Le nouvel album Vif ! est une forme de contrepoint aux atmosphères urbaines du précédent Flux flou de la foule. Il distille allégrement des climats évoquant les espaces naturels. Le végétal et l’organique y règnent en maitre. La part belle est ainsi accordée à ces deux opus, qui permettent d’organiser une forme de dialogue, de mise en tension entre le végétal et le minéral, entre les champs et les sous-bois d’un côté, la rue et le béton de l’autre. La set liste puise équitablement quatre titres dans l’un (Hors sol, L’ode aux vers, Ectoplasme et crever l’asphalte), et quatre dans l’autre (Juste de passage, Mes péchés s’accumulent, Métamorphose et Dérive urbaine). Au-delà, et pour notre plus grand plaisir, le trio s’amuse à picorer dans la copieuse discographie de l’artiste, avec cependant une impasse sur les albums La vie devant soi (2005) et A l’aveuglette (2008). En milieu de set, l’incontournable Ma colère nous ramène en 1997. La nuit repose et Si tu disais, avec son envolée magistrale, ainsi que Derrière le Grand filtre, parfaite clôture de concert tout en crescendo, sont tirés de Vingt à Trente mille jours (2000), ils croisent Mes certitudes et l’émouvant La vie devant soi, interprété en duo avec François Schultz en ouverture de rappel, trois titres issus d’Une saison volée (2005). Cette copieuse poignée de morceaux nous replongent avec délice au début des années 2000 et prouvent à quel point l’écriture de Françoiz Breut traverse les années sans perdre, bien au contraire, ses immenses qualités. L’album Zoo (2016) est lui aussi bien représenté avec La conquête et le titre éponyme Zoo.

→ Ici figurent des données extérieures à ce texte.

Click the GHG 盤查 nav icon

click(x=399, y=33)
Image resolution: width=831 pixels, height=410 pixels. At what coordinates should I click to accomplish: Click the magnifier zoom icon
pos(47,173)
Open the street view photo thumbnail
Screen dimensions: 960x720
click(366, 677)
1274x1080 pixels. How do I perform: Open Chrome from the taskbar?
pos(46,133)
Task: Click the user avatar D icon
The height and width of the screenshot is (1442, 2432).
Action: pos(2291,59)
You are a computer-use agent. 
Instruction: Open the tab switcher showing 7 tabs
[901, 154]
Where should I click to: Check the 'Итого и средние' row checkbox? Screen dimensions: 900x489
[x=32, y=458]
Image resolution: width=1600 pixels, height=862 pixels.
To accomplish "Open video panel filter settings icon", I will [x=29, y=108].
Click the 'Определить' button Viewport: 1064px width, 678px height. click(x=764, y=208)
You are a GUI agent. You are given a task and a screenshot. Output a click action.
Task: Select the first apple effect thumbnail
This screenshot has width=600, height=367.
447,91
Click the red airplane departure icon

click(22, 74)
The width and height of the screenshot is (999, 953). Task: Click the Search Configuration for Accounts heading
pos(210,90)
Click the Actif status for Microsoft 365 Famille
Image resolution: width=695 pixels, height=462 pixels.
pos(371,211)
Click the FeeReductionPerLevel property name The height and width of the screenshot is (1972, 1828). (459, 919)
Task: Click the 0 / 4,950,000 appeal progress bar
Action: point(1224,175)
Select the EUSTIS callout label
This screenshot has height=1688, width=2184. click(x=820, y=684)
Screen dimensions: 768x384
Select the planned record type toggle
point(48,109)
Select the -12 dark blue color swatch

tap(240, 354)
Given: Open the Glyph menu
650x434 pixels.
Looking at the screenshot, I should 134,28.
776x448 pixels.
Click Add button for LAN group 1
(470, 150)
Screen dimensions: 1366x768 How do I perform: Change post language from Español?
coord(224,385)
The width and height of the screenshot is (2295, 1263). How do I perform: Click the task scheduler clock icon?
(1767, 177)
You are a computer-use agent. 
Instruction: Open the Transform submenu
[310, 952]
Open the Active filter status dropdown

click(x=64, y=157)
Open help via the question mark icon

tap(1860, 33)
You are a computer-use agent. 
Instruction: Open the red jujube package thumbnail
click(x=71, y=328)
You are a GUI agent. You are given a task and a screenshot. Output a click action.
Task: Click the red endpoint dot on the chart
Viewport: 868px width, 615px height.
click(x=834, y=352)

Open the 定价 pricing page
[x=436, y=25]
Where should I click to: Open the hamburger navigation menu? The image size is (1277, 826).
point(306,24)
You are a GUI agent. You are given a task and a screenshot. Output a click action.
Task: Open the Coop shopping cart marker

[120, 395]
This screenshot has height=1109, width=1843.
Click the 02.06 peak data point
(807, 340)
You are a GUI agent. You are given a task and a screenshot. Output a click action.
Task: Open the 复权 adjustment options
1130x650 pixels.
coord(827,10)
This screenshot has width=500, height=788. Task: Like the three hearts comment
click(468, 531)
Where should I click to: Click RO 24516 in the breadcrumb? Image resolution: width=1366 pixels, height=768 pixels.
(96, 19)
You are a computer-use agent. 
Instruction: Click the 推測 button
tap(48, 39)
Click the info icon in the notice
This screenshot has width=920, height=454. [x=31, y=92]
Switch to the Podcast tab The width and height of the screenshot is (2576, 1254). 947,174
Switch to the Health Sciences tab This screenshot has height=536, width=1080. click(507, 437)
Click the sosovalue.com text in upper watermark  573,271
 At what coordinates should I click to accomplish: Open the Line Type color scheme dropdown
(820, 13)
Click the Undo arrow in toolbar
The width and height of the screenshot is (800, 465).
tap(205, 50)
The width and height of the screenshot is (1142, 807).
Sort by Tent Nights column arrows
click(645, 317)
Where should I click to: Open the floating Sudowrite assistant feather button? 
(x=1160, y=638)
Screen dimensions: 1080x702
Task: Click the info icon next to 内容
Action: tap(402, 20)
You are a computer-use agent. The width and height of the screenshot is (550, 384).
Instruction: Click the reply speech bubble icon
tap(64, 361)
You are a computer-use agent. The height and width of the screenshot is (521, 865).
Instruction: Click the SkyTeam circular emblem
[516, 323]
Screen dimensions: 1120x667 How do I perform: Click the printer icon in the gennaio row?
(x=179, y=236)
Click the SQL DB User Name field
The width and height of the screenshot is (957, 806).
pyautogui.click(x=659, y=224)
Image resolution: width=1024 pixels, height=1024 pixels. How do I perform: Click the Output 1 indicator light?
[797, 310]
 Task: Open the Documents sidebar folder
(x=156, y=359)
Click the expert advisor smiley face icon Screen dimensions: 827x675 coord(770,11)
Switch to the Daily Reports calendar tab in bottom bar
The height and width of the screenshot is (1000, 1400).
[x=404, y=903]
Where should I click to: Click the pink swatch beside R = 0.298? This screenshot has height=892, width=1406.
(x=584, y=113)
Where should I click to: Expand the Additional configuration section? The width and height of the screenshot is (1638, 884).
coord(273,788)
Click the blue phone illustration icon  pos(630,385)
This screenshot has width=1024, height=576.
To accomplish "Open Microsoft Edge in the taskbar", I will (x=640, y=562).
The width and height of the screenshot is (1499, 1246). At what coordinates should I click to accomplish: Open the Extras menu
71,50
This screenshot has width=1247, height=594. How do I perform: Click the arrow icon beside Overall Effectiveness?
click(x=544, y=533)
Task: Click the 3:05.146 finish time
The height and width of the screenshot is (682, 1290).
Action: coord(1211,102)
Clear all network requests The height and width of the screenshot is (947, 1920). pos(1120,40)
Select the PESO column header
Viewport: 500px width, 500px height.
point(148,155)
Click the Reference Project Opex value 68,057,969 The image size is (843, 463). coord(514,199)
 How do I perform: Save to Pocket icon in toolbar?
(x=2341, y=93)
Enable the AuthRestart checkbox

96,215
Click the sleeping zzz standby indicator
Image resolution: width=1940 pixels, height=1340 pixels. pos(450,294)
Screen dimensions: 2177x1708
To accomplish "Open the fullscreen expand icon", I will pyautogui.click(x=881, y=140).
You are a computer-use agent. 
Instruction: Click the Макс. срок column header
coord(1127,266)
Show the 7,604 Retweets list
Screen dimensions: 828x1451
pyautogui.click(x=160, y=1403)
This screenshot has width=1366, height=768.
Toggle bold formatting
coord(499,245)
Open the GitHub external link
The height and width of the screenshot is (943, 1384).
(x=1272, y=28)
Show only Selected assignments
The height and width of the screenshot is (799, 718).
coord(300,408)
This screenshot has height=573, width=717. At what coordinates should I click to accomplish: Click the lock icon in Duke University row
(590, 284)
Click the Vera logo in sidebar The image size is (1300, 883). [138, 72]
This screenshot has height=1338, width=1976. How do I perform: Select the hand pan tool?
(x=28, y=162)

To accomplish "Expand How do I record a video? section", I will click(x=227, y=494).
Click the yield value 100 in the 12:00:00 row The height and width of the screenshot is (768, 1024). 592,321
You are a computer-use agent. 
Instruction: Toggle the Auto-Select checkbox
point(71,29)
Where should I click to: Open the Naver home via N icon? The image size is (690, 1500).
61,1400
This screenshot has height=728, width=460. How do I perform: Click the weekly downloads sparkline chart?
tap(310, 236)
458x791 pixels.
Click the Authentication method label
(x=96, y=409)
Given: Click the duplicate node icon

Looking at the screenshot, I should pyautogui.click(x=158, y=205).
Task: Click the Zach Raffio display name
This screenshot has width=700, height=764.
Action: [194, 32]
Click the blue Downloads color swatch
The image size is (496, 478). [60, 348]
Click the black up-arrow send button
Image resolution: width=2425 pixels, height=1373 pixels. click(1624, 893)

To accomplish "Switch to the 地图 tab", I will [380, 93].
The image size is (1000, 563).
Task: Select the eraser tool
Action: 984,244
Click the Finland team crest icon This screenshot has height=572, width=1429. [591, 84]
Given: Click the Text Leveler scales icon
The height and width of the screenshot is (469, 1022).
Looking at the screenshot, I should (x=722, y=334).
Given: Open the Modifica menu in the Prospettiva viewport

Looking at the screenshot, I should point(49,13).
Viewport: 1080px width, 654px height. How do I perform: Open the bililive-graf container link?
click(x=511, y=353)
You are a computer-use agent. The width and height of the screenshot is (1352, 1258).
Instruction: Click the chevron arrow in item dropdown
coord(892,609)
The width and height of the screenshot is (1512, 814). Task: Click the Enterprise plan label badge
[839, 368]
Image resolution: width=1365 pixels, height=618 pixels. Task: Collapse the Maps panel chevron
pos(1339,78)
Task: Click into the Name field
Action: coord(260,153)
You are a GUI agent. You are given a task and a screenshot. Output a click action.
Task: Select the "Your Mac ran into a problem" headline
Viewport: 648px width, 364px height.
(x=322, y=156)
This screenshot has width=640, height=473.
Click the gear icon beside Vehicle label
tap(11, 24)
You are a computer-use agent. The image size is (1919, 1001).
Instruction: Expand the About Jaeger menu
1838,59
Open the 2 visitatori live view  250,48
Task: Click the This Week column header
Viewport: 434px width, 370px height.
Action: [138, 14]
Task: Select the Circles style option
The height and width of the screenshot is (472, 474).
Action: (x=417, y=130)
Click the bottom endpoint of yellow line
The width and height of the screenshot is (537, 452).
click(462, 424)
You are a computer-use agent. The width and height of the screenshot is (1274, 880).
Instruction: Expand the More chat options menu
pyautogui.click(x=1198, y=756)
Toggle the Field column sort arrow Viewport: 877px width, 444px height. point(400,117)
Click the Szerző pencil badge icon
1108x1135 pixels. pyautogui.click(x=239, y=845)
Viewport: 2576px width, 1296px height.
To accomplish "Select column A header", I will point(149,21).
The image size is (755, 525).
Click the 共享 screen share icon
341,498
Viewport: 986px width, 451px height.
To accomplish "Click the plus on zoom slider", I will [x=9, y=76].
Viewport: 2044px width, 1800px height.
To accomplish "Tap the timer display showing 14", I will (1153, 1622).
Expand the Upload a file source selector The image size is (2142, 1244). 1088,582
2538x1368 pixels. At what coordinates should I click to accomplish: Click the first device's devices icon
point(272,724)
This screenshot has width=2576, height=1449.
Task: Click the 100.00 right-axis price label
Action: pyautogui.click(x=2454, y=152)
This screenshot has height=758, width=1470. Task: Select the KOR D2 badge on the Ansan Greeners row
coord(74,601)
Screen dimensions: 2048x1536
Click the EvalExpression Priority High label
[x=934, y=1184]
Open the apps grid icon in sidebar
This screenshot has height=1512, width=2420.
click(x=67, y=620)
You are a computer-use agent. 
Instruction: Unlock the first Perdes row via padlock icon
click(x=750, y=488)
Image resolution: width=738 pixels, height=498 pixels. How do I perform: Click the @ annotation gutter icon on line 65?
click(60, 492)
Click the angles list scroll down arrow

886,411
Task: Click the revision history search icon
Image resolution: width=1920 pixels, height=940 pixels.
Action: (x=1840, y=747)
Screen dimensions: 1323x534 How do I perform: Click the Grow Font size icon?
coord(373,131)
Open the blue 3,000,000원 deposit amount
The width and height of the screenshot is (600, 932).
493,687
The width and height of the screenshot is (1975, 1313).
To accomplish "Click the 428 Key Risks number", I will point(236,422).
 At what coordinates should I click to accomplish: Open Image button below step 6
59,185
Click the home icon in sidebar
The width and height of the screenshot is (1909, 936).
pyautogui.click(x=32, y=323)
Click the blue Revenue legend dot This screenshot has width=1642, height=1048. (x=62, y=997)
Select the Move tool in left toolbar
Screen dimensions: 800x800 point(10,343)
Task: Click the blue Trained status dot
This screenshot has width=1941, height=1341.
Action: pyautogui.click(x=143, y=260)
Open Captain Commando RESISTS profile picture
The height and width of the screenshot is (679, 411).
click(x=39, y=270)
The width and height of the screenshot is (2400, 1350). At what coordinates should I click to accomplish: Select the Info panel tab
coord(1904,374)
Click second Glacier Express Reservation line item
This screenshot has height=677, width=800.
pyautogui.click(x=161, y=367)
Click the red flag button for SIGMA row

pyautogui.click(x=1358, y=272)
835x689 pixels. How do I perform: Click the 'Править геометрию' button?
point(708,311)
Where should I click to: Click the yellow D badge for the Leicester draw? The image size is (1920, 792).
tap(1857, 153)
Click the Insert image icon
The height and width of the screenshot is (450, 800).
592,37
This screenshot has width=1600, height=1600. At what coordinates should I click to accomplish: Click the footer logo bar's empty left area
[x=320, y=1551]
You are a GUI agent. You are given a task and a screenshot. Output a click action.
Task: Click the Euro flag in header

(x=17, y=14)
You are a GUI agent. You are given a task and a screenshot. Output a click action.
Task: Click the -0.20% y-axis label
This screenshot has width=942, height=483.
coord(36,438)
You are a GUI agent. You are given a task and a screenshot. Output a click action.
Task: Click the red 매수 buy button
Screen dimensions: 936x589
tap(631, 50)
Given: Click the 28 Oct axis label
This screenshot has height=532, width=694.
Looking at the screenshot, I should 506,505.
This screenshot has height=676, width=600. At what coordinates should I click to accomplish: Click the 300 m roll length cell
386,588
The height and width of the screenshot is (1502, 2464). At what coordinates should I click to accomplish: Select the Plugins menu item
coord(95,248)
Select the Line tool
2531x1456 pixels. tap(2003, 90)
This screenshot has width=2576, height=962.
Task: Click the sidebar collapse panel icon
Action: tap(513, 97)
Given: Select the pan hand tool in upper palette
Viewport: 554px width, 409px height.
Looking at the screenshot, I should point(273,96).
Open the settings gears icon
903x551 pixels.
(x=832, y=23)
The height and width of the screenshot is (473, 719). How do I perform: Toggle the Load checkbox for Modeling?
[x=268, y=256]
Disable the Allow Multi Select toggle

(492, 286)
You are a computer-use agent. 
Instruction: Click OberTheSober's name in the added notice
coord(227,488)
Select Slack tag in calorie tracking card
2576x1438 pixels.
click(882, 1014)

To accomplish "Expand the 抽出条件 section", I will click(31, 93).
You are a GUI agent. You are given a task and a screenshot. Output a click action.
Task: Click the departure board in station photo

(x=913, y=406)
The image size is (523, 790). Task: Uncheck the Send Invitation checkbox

Sur la scène de La Ville Robert, Françoiz Breut nous a livré une prestation à son image, rêveuse, imaginative et pourtant bien les pieds sur terre. Elle s’impose toujours davantage comme une artiste rare, généreuse, curieuse et d’une sincérité désarmante, de celles qui, malgré la tourmente et face aux monstres contemporains, savent maintenir en nous une foi indéracinable en la beauté de l’âme humaine. Sa musique et ses mots, tour à tour réconfortants et déstabilisants, sont comme un cocktail savamment dosé, nous font délicieusement osciller à travers les affres et les enchantements de la condition humaine contemporaine.